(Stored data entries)
========
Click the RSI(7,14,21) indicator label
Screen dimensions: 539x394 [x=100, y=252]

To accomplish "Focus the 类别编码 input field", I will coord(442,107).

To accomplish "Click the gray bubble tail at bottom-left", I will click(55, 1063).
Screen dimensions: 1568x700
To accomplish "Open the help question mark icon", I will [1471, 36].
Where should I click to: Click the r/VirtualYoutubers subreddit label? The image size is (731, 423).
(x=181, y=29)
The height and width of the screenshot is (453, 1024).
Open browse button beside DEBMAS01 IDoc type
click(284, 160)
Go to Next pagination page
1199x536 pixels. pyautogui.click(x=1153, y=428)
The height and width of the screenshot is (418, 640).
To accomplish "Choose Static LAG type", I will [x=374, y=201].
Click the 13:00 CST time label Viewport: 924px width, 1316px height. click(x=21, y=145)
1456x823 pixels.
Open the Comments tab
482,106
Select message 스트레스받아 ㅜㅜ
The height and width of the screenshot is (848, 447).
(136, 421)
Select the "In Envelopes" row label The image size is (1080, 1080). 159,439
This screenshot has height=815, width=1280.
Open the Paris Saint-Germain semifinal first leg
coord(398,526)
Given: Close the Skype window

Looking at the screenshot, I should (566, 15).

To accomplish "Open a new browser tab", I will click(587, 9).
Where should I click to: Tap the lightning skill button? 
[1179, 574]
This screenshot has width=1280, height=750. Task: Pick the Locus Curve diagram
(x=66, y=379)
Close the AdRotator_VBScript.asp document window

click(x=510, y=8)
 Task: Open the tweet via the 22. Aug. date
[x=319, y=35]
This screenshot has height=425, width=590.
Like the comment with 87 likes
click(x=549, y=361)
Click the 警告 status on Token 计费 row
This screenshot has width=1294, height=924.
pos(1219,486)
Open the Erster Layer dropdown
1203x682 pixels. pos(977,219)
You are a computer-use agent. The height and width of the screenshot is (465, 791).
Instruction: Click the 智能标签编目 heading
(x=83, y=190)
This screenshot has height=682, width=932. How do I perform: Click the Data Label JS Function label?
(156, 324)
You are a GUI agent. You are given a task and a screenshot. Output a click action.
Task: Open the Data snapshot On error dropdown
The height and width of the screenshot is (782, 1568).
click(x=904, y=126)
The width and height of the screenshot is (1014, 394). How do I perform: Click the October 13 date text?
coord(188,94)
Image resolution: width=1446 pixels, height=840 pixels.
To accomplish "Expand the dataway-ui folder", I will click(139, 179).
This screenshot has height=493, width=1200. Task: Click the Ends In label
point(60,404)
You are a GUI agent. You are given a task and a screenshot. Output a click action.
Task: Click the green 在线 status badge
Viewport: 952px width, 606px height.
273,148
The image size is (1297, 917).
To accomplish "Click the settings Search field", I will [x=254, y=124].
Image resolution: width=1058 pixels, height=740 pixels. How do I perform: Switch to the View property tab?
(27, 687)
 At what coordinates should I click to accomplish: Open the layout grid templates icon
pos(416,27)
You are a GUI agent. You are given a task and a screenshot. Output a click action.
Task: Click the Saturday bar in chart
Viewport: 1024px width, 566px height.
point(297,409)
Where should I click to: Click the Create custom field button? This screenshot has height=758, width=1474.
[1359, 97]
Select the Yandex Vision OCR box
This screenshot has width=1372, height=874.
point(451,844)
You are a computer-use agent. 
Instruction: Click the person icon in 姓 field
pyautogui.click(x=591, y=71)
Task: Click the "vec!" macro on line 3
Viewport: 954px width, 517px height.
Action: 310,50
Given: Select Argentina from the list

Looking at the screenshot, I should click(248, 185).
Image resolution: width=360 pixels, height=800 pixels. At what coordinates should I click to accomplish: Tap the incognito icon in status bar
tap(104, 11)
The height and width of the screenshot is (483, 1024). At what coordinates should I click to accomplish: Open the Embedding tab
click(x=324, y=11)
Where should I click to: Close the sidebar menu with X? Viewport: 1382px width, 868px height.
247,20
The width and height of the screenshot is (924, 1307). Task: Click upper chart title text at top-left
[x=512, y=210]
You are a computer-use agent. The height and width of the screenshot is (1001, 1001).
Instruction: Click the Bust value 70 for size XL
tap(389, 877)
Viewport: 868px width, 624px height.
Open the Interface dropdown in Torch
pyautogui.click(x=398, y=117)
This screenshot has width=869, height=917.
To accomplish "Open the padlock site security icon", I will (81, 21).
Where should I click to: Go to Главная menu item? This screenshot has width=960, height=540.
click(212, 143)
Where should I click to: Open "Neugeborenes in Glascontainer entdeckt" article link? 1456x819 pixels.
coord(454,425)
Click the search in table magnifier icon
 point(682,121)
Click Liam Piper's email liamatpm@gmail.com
========
Lines after the one containing "The height and width of the screenshot is (453, 1024)." are left out; every line from the start of the entries through that line is restated word for word.

■ EXERCISE RESULT:
Click the RSI(7,14,21) indicator label
Screen dimensions: 539x394 [x=100, y=252]

To accomplish "Focus the 类别编码 input field", I will coord(442,107).

To accomplish "Click the gray bubble tail at bottom-left", I will click(55, 1063).
Screen dimensions: 1568x700
To accomplish "Open the help question mark icon", I will [1471, 36].
Where should I click to: Click the r/VirtualYoutubers subreddit label? The image size is (731, 423).
(x=181, y=29)
The height and width of the screenshot is (453, 1024).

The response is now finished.